(PROBLEM REQUIREMENTS): Reproduce the records verbatim, starting at the line that contains "You are a computer-use agent. Viewport: 1456px" and ending at the line that contains "Action: [467, 649]", both included.

(DATASET CONTENT):
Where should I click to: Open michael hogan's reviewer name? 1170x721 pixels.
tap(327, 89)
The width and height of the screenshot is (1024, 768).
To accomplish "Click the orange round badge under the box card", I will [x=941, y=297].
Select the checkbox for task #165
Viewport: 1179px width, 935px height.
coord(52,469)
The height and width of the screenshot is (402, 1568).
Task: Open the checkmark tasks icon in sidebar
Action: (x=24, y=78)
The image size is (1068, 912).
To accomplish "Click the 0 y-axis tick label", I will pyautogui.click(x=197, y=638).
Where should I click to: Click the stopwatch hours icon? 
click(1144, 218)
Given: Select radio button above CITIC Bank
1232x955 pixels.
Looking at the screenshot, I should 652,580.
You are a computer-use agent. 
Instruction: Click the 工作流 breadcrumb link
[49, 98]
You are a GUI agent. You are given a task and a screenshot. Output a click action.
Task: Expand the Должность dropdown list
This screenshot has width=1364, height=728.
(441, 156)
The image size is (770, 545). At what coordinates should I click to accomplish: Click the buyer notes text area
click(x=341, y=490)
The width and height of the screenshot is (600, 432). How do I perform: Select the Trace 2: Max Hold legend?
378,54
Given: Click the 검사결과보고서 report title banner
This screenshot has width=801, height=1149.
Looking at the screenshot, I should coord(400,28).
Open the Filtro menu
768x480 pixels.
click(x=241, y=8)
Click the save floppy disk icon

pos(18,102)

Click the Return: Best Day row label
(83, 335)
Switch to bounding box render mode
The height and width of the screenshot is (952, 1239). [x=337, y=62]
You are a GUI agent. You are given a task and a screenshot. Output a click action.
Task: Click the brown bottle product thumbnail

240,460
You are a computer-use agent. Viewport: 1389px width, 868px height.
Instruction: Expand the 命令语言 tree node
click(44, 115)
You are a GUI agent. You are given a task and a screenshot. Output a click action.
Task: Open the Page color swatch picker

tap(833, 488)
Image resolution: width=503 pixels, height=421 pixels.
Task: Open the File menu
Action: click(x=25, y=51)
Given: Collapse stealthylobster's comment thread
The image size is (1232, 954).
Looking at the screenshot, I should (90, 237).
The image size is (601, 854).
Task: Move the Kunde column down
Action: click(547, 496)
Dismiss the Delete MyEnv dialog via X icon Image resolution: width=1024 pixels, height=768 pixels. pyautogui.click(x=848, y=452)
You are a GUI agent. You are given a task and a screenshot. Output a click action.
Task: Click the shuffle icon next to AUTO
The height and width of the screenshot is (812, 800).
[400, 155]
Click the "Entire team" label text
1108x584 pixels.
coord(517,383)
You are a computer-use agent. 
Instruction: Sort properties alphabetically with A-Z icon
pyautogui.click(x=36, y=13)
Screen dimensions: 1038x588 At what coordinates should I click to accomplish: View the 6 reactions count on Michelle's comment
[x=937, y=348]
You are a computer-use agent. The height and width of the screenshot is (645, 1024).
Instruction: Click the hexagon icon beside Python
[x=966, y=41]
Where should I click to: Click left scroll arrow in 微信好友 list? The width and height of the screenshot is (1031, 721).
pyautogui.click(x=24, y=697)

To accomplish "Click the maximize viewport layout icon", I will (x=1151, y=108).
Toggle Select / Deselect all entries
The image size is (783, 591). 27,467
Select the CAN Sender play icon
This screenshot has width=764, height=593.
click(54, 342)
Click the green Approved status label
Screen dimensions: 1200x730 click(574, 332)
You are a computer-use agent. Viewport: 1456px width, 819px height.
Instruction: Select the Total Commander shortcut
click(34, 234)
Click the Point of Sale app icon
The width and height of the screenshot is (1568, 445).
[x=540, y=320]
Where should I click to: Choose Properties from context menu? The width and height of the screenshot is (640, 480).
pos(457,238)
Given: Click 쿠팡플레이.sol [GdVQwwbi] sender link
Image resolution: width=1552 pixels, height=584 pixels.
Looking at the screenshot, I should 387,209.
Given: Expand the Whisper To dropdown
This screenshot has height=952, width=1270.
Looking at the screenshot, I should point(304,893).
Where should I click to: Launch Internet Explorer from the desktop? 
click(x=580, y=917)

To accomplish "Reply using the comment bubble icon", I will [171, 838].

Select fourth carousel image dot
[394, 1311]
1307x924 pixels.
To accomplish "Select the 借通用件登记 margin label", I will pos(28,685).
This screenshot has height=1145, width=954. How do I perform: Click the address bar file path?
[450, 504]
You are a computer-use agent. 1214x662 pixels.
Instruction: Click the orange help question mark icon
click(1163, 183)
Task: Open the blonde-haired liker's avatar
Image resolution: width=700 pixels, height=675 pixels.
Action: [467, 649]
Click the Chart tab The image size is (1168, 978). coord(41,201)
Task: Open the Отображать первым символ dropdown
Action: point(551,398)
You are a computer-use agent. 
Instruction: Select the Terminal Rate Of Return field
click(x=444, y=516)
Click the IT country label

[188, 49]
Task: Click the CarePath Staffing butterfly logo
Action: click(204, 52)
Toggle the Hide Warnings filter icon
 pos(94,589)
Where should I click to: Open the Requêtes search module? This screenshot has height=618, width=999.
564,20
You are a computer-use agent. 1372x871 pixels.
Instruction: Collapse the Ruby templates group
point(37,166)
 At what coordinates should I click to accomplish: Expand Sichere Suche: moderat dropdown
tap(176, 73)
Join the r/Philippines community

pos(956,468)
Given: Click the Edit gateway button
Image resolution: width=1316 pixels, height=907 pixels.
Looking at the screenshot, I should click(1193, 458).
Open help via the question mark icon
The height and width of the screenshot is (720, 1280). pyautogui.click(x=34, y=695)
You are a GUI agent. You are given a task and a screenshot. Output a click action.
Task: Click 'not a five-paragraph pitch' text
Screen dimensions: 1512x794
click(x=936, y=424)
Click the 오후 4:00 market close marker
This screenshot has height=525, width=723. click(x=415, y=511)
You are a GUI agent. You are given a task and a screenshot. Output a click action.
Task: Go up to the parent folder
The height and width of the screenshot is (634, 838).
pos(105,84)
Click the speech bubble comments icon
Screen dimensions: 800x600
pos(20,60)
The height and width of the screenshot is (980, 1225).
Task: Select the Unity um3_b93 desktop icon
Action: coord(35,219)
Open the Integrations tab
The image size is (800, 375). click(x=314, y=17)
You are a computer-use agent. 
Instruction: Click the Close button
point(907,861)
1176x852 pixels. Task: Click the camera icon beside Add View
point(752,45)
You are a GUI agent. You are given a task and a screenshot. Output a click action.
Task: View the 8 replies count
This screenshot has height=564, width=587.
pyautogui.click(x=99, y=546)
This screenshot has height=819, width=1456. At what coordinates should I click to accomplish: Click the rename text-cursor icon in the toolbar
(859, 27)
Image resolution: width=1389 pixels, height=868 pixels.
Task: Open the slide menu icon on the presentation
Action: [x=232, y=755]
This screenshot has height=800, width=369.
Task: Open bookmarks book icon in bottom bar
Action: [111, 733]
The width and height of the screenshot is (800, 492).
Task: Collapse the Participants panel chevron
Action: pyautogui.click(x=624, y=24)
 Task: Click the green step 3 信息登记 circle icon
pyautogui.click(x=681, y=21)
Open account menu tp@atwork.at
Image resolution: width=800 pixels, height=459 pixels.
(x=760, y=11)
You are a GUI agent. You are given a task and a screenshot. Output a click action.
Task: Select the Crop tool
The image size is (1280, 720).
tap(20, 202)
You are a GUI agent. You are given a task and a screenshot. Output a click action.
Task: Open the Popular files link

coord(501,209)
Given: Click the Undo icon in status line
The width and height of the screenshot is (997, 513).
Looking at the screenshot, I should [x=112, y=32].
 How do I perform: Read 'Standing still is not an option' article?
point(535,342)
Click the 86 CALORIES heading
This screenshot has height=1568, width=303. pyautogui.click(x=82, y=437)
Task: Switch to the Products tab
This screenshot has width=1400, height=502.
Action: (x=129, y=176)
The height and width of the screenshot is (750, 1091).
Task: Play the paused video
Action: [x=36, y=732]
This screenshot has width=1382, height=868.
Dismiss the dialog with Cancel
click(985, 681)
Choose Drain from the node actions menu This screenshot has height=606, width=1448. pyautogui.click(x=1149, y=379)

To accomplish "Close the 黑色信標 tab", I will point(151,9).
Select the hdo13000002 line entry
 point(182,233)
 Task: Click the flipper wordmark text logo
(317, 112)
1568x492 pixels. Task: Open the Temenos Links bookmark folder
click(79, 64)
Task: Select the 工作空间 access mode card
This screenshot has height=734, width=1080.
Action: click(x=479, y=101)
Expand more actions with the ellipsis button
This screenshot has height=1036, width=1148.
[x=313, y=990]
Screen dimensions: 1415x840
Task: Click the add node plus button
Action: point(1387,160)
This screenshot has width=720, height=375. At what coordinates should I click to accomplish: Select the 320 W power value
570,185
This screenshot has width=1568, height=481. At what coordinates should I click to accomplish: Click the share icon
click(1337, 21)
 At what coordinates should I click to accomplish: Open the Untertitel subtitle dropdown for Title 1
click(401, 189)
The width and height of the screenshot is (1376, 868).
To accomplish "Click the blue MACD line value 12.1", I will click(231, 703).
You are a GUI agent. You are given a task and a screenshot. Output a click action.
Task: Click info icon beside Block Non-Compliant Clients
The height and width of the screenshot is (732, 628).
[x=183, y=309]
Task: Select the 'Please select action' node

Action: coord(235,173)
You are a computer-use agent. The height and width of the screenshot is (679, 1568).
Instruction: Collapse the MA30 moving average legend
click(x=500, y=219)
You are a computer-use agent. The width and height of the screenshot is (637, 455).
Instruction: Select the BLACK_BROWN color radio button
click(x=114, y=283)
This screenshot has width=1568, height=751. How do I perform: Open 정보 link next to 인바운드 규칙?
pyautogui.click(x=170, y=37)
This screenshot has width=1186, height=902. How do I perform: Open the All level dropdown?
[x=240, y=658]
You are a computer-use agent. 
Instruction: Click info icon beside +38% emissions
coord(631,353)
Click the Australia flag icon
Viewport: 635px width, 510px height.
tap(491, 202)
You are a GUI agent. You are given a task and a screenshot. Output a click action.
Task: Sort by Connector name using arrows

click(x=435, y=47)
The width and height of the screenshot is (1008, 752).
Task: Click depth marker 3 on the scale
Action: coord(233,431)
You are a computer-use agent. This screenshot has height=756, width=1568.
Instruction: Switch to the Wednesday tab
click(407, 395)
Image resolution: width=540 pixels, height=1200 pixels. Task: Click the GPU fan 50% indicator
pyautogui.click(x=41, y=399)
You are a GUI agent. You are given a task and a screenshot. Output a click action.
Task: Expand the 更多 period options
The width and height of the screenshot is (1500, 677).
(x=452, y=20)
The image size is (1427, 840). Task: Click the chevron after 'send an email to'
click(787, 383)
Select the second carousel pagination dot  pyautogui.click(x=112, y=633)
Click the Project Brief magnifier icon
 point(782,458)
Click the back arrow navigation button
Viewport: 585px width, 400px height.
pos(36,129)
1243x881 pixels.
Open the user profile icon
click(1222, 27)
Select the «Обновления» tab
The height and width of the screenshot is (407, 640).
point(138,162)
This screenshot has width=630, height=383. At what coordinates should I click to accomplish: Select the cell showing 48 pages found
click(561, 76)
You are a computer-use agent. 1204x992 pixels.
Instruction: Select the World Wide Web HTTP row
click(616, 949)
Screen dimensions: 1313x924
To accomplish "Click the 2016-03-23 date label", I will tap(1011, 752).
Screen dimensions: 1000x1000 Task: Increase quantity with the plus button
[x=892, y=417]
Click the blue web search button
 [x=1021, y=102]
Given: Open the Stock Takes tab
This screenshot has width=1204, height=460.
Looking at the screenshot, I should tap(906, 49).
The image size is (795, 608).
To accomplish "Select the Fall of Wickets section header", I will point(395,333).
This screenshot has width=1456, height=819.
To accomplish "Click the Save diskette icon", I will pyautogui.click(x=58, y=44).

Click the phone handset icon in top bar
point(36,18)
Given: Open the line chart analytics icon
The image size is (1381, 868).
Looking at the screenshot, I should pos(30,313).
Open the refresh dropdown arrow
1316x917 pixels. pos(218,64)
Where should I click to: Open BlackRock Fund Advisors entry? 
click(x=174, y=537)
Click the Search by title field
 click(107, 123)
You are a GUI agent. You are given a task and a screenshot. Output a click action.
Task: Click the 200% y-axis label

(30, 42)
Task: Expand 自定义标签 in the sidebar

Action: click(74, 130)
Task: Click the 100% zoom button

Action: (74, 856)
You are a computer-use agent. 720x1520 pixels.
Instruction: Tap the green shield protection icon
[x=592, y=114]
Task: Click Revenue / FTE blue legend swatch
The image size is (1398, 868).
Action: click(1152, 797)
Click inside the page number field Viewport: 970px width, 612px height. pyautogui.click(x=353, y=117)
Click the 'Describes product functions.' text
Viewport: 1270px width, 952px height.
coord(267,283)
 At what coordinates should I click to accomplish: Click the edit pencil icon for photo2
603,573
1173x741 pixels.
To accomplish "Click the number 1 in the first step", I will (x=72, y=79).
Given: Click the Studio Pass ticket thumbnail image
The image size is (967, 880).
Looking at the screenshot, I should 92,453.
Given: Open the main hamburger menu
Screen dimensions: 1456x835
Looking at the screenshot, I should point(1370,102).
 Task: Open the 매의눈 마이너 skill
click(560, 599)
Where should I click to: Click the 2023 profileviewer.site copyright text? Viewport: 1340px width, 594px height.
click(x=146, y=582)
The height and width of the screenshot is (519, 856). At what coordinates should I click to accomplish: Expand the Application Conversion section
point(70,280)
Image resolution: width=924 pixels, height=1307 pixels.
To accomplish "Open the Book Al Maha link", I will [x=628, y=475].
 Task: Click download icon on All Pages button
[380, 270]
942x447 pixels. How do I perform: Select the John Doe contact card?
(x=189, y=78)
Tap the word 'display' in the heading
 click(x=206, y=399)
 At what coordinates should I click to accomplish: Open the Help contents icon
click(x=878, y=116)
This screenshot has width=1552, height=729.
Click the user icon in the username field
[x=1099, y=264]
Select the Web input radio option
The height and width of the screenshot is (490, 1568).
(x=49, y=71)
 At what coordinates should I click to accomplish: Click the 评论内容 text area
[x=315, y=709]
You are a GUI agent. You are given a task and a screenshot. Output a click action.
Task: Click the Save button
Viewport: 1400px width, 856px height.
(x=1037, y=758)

(WRITTEN RESPONSE):
You are a computer-use agent. Viewport: 1456px width, 819px height.
Instruction: Select the Total Commander shortcut
click(34, 234)
Click the Point of Sale app icon
The width and height of the screenshot is (1568, 445).
[x=540, y=320]
Where should I click to: Choose Properties from context menu? The width and height of the screenshot is (640, 480).
pos(457,238)
Given: Click 쿠팡플레이.sol [GdVQwwbi] sender link
Image resolution: width=1552 pixels, height=584 pixels.
Looking at the screenshot, I should 387,209.
Given: Expand the Whisper To dropdown
This screenshot has height=952, width=1270.
Looking at the screenshot, I should point(304,893).
Where should I click to: Launch Internet Explorer from the desktop? 
click(x=580, y=917)

To accomplish "Reply using the comment bubble icon", I will [171, 838].

Select fourth carousel image dot
[394, 1311]
1307x924 pixels.
To accomplish "Select the 借通用件登记 margin label", I will pos(28,685).
This screenshot has height=1145, width=954. How do I perform: Click the address bar file path?
[450, 504]
You are a computer-use agent. 1214x662 pixels.
Instruction: Click the orange help question mark icon
click(1163, 183)
Task: Open the blonde-haired liker's avatar
Image resolution: width=700 pixels, height=675 pixels.
Action: [467, 649]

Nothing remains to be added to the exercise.